# Problem description:
Transcribe the lines from the one containing "You are a GUI" to the one containing "pyautogui.click(x=209, y=329)", both included, without changing anything.

# Exercise input:
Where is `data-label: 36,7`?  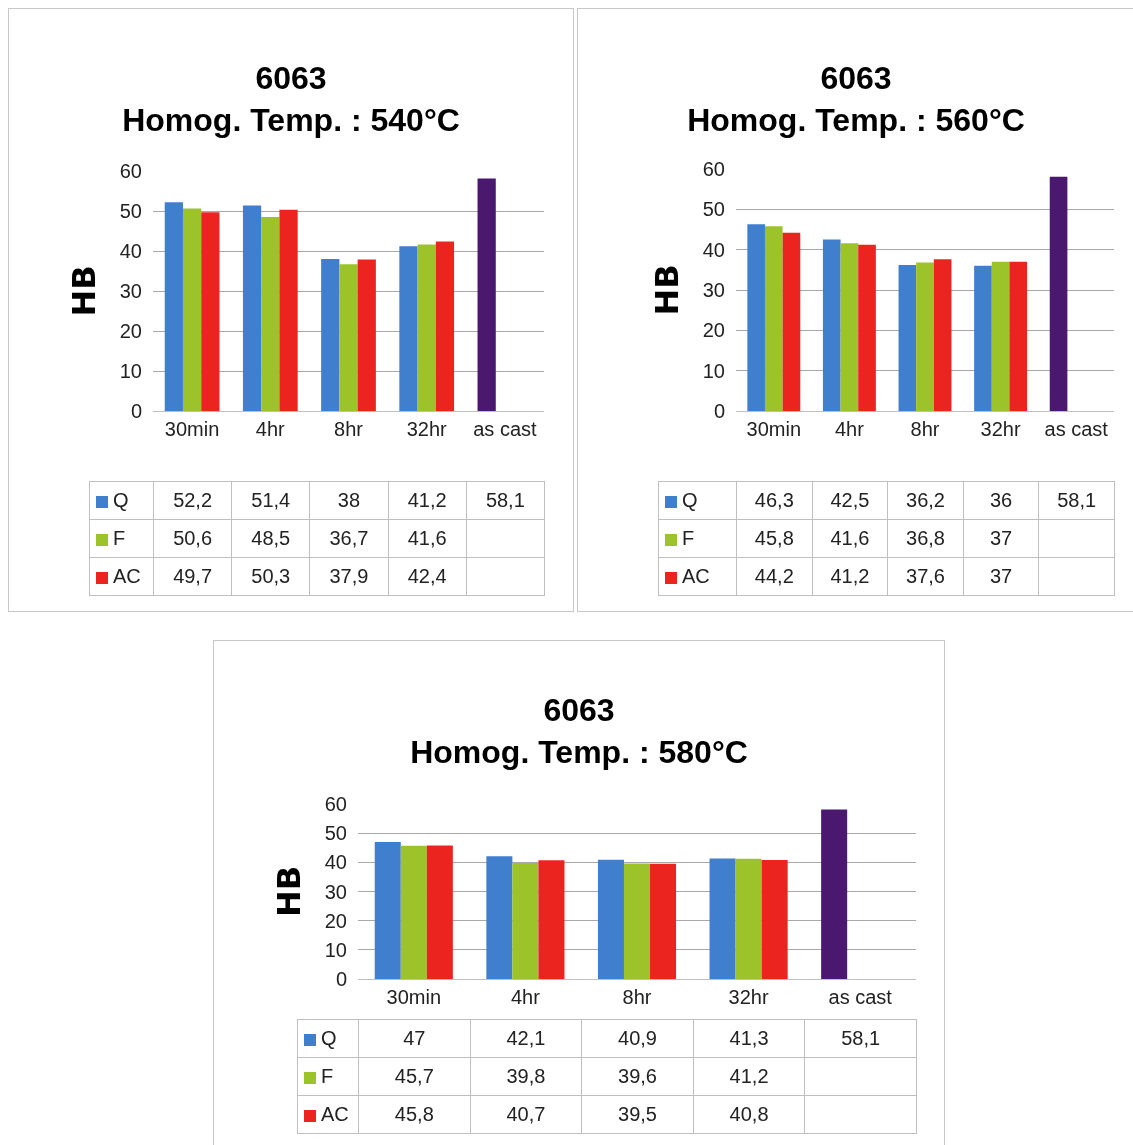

==

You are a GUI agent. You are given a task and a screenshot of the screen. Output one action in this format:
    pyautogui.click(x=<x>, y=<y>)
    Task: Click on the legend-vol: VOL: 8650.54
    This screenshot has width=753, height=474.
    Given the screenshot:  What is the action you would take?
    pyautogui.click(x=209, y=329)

---

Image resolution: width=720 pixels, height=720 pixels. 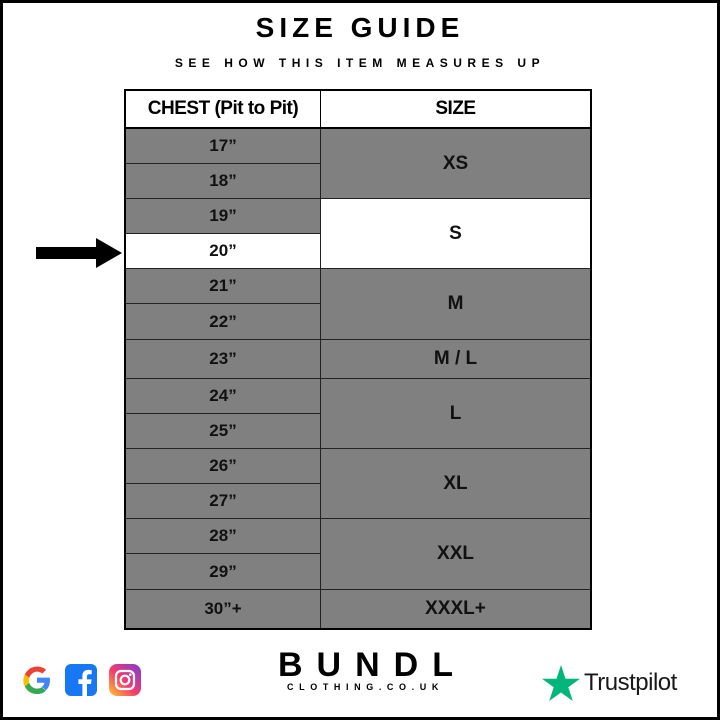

# Written solution:
You are a GUI agent. You are given a task and a screenshot of the screen. Output one action in this format:
    pyautogui.click(x=<x>, y=<y>)
    Task: Click on the legend-vol: VOL: 8650.54
    This screenshot has width=753, height=474.
    Given the screenshot:  What is the action you would take?
    pyautogui.click(x=209, y=329)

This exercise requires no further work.